§ HOW TO COMPLETE THIS TASK
Retype the entries exactly. Include every line.

──────── INPUT

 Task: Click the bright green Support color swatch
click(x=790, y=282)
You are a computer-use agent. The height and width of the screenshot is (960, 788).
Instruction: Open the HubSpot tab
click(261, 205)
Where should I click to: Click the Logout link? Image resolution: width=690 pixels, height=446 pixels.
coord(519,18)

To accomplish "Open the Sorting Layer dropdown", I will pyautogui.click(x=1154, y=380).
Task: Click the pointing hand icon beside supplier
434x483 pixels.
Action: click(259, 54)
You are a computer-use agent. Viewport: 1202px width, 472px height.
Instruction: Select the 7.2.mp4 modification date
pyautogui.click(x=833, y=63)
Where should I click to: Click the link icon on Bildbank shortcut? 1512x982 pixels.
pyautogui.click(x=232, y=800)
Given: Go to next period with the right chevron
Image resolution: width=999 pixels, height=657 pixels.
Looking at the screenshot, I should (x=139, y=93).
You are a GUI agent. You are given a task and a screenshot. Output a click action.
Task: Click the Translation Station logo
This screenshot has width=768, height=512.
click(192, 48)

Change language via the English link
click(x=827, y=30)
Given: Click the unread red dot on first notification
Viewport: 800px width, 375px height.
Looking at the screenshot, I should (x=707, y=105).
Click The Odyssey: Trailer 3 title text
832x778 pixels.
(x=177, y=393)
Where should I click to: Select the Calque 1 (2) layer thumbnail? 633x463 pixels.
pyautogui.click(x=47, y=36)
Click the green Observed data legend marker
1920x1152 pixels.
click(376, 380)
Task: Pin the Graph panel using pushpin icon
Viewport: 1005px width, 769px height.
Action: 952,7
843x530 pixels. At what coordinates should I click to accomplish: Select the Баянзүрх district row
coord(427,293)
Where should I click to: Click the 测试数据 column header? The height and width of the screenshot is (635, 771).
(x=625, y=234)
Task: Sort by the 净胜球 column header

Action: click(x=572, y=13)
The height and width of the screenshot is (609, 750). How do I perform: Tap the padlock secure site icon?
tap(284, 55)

────────────────

§ FINISHED TASK
 Task: Click the bright green Support color swatch
click(x=790, y=282)
You are a computer-use agent. The height and width of the screenshot is (960, 788).
Instruction: Open the HubSpot tab
click(261, 205)
Where should I click to: Click the Logout link? Image resolution: width=690 pixels, height=446 pixels.
coord(519,18)

To accomplish "Open the Sorting Layer dropdown", I will pyautogui.click(x=1154, y=380).
Task: Click the pointing hand icon beside supplier
434x483 pixels.
Action: click(259, 54)
You are a computer-use agent. Viewport: 1202px width, 472px height.
Instruction: Select the 7.2.mp4 modification date
pyautogui.click(x=833, y=63)
Where should I click to: Click the link icon on Bildbank shortcut? 1512x982 pixels.
pyautogui.click(x=232, y=800)
Given: Go to next period with the right chevron
Image resolution: width=999 pixels, height=657 pixels.
Looking at the screenshot, I should (x=139, y=93).
You are a GUI agent. You are given a task and a screenshot. Output a click action.
Task: Click the Translation Station logo
This screenshot has width=768, height=512.
click(192, 48)

Change language via the English link
click(x=827, y=30)
Given: Click the unread red dot on first notification
Viewport: 800px width, 375px height.
Looking at the screenshot, I should (x=707, y=105).
Click The Odyssey: Trailer 3 title text
832x778 pixels.
(x=177, y=393)
Where should I click to: Select the Calque 1 (2) layer thumbnail? 633x463 pixels.
pyautogui.click(x=47, y=36)
Click the green Observed data legend marker
1920x1152 pixels.
click(376, 380)
Task: Pin the Graph panel using pushpin icon
Viewport: 1005px width, 769px height.
Action: 952,7
843x530 pixels. At what coordinates should I click to accomplish: Select the Баянзүрх district row
coord(427,293)
Where should I click to: Click the 测试数据 column header? The height and width of the screenshot is (635, 771).
(x=625, y=234)
Task: Sort by the 净胜球 column header

Action: click(x=572, y=13)
The height and width of the screenshot is (609, 750). How do I perform: Tap the padlock secure site icon?
tap(284, 55)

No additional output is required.